The man turns from her and looks on all those present. He reads in their faces that they think she is right, that they all believe he took the estates in return for his silence.
“I never knew it!” he says, and stamps on the floor.
“It is well that you know it now!” she cries, in a shrill, ringing voice. “Was I not afraid lest you should die without knowing it? It is well that you know it now, so that I can speak out to you who have been my master and jailer. You know now that I, in spite of all, was his from whom you stole me. I tell you all now, you who have slandered me!”

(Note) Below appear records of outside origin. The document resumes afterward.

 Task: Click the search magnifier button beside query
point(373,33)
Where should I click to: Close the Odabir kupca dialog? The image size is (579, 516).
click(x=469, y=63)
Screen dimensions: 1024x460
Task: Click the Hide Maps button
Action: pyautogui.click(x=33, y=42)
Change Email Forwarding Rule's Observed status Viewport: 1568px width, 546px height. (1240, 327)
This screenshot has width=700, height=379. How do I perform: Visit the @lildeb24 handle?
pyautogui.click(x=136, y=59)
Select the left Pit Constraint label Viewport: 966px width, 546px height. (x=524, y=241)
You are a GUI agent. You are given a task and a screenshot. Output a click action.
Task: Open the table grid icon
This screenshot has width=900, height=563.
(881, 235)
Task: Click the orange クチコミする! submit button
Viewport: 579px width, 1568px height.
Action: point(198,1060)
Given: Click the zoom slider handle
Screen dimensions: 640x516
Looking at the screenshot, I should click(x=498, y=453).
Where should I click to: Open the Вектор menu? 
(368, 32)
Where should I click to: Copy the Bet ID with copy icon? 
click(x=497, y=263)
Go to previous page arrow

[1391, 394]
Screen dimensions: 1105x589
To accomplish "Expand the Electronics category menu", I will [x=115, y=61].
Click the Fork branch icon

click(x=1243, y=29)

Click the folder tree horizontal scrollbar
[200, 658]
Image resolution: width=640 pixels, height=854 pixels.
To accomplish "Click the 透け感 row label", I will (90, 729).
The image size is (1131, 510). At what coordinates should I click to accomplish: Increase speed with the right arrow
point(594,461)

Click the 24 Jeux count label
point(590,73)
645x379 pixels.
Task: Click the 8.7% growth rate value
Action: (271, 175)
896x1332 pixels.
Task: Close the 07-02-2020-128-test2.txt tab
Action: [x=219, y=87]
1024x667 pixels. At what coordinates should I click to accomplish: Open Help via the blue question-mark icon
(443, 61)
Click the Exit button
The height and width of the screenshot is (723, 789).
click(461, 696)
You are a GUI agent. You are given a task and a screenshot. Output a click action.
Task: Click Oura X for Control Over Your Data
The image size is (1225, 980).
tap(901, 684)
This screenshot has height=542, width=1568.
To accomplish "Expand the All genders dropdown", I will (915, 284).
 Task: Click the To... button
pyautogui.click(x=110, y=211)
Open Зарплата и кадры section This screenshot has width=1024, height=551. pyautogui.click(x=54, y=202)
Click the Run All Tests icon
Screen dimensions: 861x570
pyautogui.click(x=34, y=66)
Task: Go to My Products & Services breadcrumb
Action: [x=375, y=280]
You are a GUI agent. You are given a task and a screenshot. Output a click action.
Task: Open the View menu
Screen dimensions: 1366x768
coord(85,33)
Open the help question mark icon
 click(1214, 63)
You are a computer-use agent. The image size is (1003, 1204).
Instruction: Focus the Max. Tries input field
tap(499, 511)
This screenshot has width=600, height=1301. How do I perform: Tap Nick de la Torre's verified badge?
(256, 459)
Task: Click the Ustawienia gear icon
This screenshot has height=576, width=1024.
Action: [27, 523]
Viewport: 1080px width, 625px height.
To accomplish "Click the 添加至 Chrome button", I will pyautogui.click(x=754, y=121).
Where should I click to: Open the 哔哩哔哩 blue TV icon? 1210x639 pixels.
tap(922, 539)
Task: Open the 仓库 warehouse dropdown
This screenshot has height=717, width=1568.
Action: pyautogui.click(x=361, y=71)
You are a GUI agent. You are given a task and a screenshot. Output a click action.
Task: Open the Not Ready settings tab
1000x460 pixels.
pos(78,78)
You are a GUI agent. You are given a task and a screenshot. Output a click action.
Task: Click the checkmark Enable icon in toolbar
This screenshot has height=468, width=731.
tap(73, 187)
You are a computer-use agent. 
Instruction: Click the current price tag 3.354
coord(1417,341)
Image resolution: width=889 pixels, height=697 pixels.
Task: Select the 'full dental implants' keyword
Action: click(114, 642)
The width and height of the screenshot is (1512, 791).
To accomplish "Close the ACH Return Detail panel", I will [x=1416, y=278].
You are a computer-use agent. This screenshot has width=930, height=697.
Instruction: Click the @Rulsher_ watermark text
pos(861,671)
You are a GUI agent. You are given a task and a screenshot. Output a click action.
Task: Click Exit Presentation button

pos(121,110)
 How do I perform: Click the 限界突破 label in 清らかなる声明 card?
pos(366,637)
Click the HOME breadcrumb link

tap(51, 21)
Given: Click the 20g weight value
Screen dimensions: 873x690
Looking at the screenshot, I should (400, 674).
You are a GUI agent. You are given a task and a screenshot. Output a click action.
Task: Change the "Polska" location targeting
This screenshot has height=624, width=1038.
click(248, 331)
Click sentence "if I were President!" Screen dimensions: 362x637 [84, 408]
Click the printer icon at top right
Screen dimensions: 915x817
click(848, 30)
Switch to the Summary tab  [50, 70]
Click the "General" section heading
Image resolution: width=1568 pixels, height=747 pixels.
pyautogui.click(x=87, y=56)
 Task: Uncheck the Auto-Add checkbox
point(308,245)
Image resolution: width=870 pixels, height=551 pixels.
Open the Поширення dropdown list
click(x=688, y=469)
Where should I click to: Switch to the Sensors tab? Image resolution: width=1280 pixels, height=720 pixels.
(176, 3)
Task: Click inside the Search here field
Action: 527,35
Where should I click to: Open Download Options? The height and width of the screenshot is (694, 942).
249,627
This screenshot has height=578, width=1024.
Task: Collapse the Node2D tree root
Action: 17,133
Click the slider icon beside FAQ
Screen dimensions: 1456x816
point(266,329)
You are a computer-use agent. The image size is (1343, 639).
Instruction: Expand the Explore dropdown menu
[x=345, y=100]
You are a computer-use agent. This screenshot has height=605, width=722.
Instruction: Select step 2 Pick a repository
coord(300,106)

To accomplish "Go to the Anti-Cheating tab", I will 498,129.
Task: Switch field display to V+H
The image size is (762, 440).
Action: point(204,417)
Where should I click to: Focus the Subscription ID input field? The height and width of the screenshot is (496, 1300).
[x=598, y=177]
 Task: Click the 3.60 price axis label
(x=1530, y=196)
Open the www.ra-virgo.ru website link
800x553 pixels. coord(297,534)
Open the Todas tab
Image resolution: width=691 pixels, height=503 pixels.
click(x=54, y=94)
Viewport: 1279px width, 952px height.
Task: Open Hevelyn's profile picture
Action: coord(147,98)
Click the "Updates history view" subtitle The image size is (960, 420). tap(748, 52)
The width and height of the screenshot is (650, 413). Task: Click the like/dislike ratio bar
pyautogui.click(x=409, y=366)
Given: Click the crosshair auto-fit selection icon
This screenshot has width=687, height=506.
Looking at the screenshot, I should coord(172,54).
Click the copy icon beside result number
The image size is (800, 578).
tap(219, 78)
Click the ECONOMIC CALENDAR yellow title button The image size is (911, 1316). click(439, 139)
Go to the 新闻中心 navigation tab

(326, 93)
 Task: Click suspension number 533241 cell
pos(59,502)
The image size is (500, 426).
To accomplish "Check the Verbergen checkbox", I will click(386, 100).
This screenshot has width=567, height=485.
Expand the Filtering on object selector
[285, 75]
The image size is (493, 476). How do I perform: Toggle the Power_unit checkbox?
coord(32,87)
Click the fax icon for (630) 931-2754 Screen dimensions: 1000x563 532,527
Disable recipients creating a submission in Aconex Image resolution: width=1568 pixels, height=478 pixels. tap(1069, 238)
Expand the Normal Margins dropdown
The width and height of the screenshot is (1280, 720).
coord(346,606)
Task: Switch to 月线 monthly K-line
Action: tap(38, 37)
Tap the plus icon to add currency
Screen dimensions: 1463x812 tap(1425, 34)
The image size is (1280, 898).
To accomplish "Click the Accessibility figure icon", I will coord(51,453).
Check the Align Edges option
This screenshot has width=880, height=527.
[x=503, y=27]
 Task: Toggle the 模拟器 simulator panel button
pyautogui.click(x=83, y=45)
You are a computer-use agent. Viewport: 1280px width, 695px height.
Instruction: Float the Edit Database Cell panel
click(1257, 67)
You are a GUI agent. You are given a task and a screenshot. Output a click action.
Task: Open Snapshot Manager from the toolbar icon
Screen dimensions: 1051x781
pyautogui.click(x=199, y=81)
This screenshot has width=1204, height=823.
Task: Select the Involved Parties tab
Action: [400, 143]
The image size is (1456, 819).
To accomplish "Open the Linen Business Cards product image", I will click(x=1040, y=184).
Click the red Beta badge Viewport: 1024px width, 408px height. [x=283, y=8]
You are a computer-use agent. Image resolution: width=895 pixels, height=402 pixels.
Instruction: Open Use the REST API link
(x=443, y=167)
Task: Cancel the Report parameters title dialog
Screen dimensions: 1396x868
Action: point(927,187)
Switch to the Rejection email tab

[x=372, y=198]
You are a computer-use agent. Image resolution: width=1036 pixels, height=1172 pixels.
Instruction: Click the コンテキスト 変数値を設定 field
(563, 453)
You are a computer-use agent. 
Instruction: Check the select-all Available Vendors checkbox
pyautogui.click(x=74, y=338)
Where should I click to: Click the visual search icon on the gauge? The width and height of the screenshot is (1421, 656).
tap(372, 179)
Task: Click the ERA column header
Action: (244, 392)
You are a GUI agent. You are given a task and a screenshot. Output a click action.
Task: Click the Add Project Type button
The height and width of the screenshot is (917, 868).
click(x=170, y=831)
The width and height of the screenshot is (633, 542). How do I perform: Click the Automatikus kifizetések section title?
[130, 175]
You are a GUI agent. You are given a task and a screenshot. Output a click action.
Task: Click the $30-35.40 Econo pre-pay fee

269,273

It is the old love which exults in her voice and shines from her eyes. Her husband stands before her with lifted hand. She reads horror and scorn on the fifty faces about her. She feels that it is the last hour of her power. But she cannot help rejoicing that she may speak openly of the tenderest memory of her life.
“He was a man, a man indeed. Who were you, to come between us? I have never seen his equal. He gave me happiness, he gave me riches. Blessed be his memory!”
Then the major lets his lifted arm fall without striking her; now he knows how he shall punish her.
“Away!” he cries; “out of my house!”
She stands motionless.
But the pensioners stand with pale faces and stare at one another. Everything was going as the devil had prophesied. They now saw the consequences of the non-renewal of the contract. If that is true, so is it also true that she for more than twenty years had sent pensioners to perdition, and that they too were destined for the journey. Oh, the witch!